TASK STATEMENT. Skip every picture, then write out exactly the lines of the listing below from the line that contains "How do I perform: Close" through the final line.
[RECORDS SUPPLIED]
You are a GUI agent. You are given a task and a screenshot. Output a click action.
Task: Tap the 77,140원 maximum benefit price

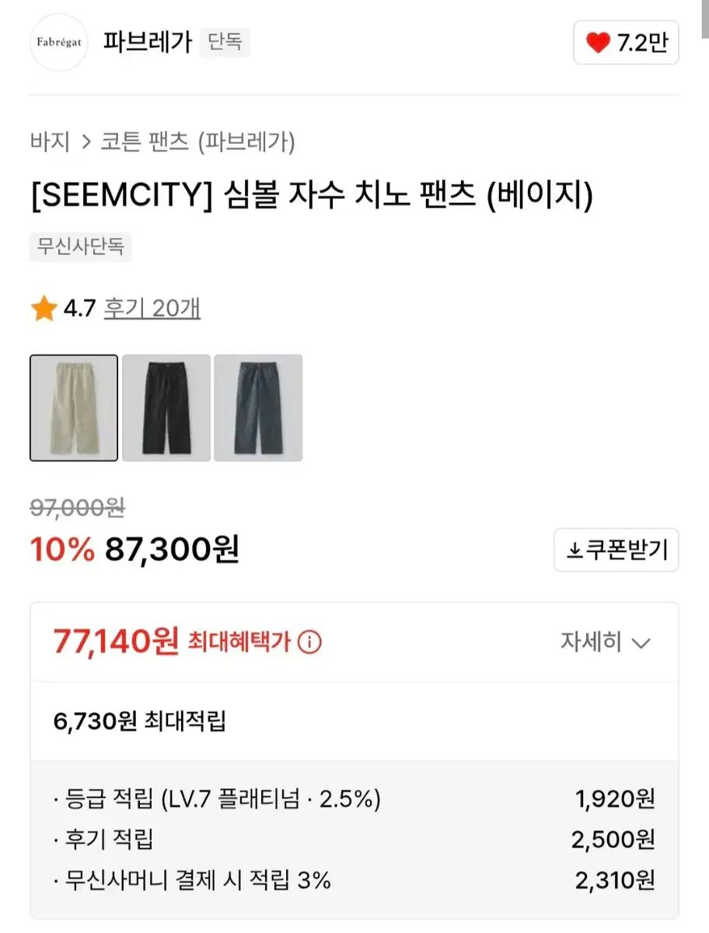117,642
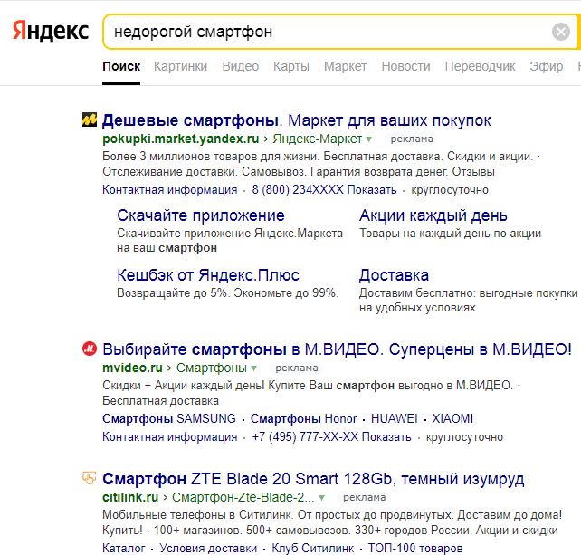Open the Переводчик tab
Image resolution: width=581 pixels, height=555 pixels.
(480, 66)
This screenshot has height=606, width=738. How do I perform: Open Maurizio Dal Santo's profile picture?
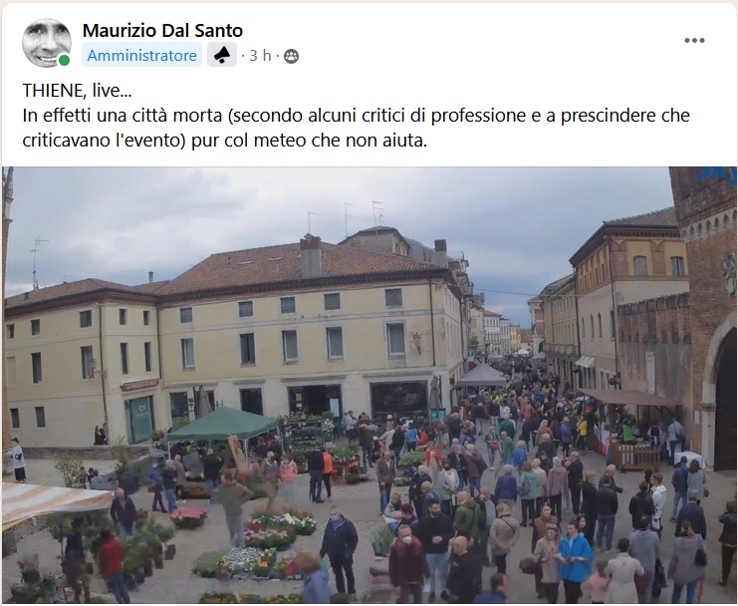[x=47, y=43]
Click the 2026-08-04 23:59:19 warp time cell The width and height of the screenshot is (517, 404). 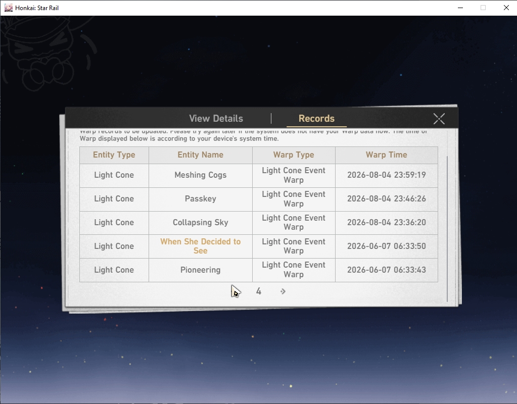tap(387, 175)
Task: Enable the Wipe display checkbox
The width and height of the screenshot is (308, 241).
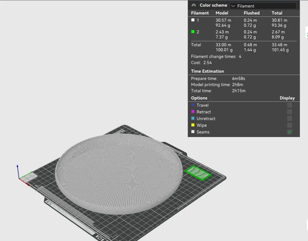Action: [x=289, y=125]
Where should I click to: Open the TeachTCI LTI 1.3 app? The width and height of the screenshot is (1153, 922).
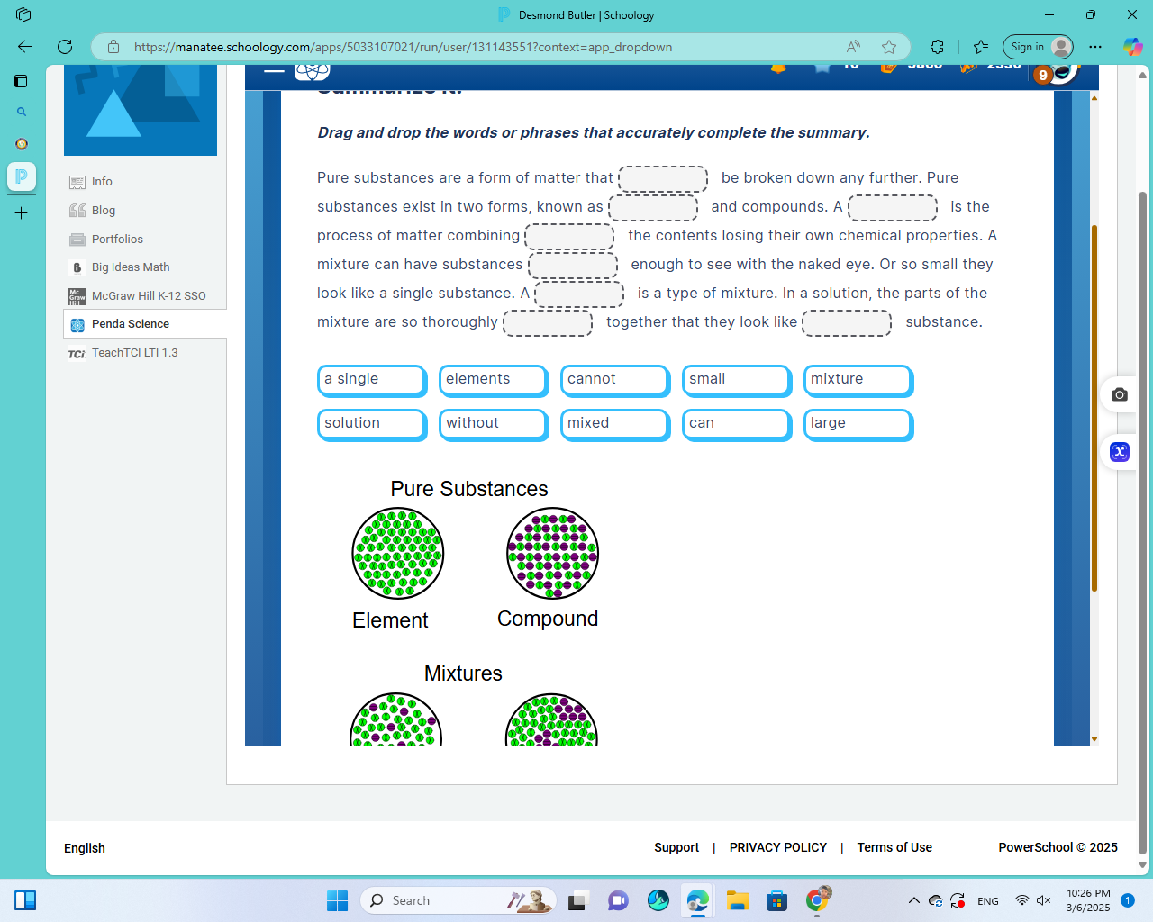[134, 353]
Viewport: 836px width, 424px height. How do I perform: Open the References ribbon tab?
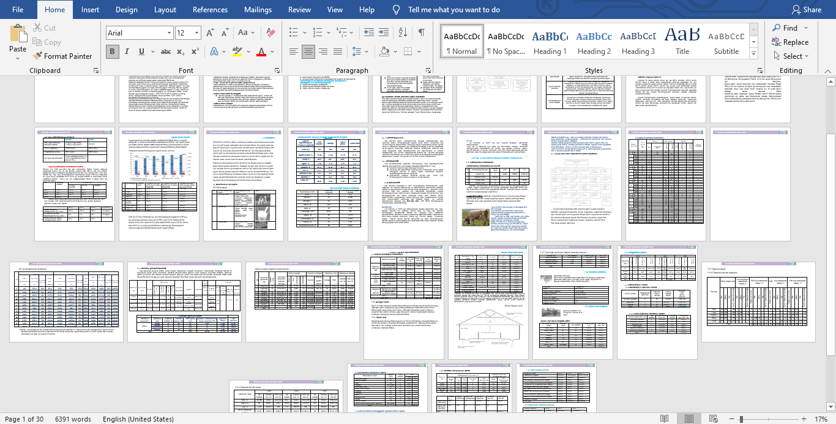point(210,10)
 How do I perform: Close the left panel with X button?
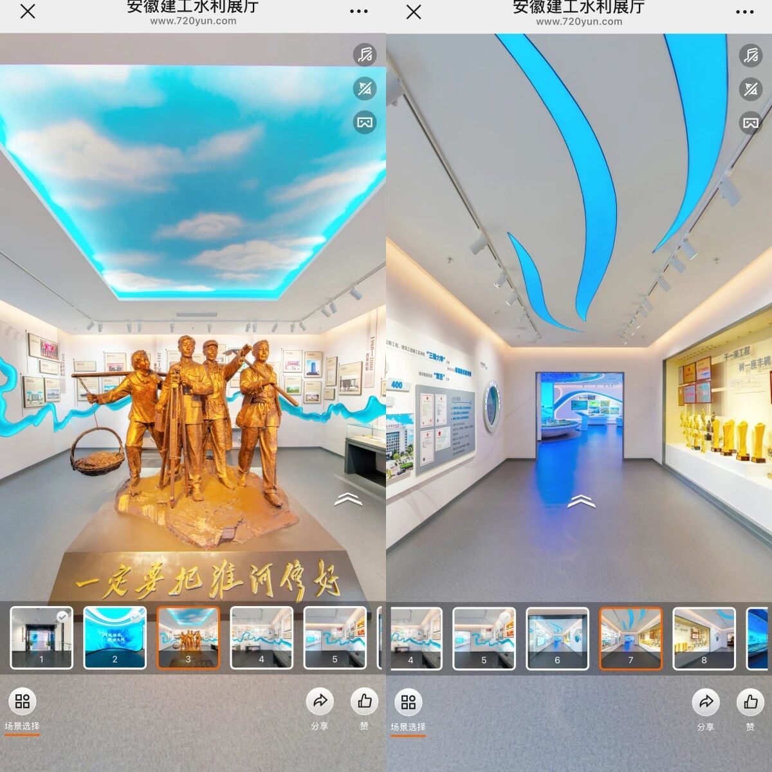tap(28, 12)
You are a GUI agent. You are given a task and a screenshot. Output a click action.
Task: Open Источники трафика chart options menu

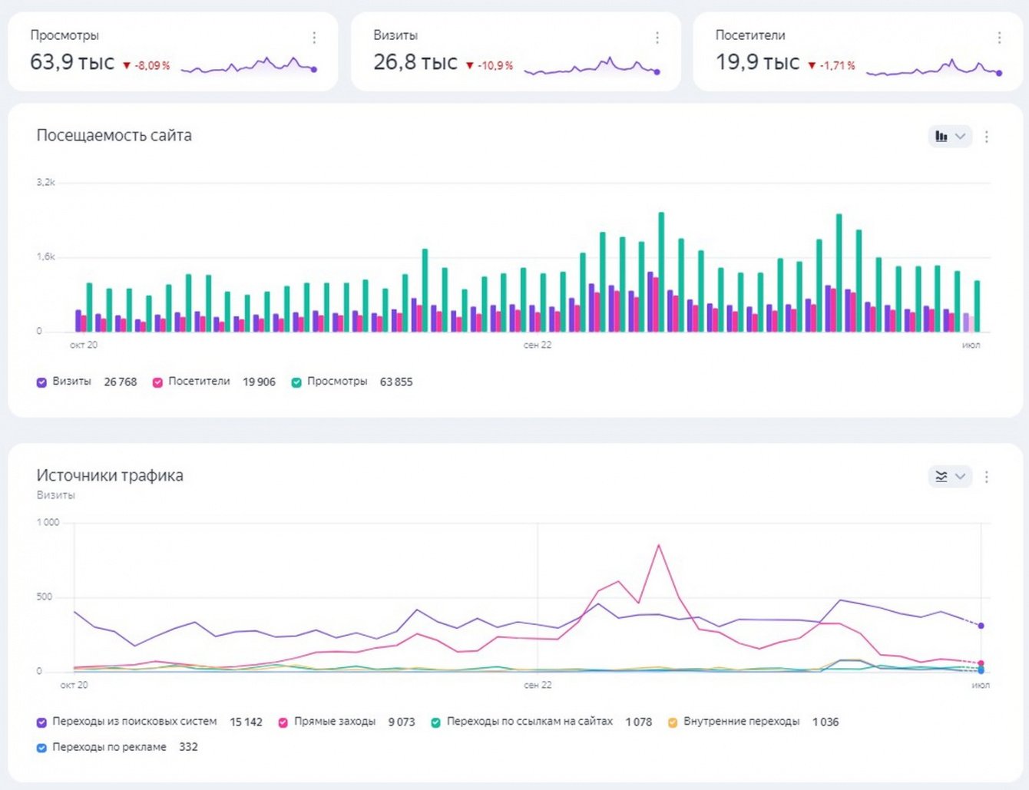tap(987, 477)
[/RECORDS SUPPLIED]
SOLUTION TO THE EXERCISE.
 How do I perform: Close the left panel with X button?
tap(28, 12)
You are a GUI agent. You are given a task and a screenshot. Output a click action.
Task: Open Источники трафика chart options menu

tap(987, 477)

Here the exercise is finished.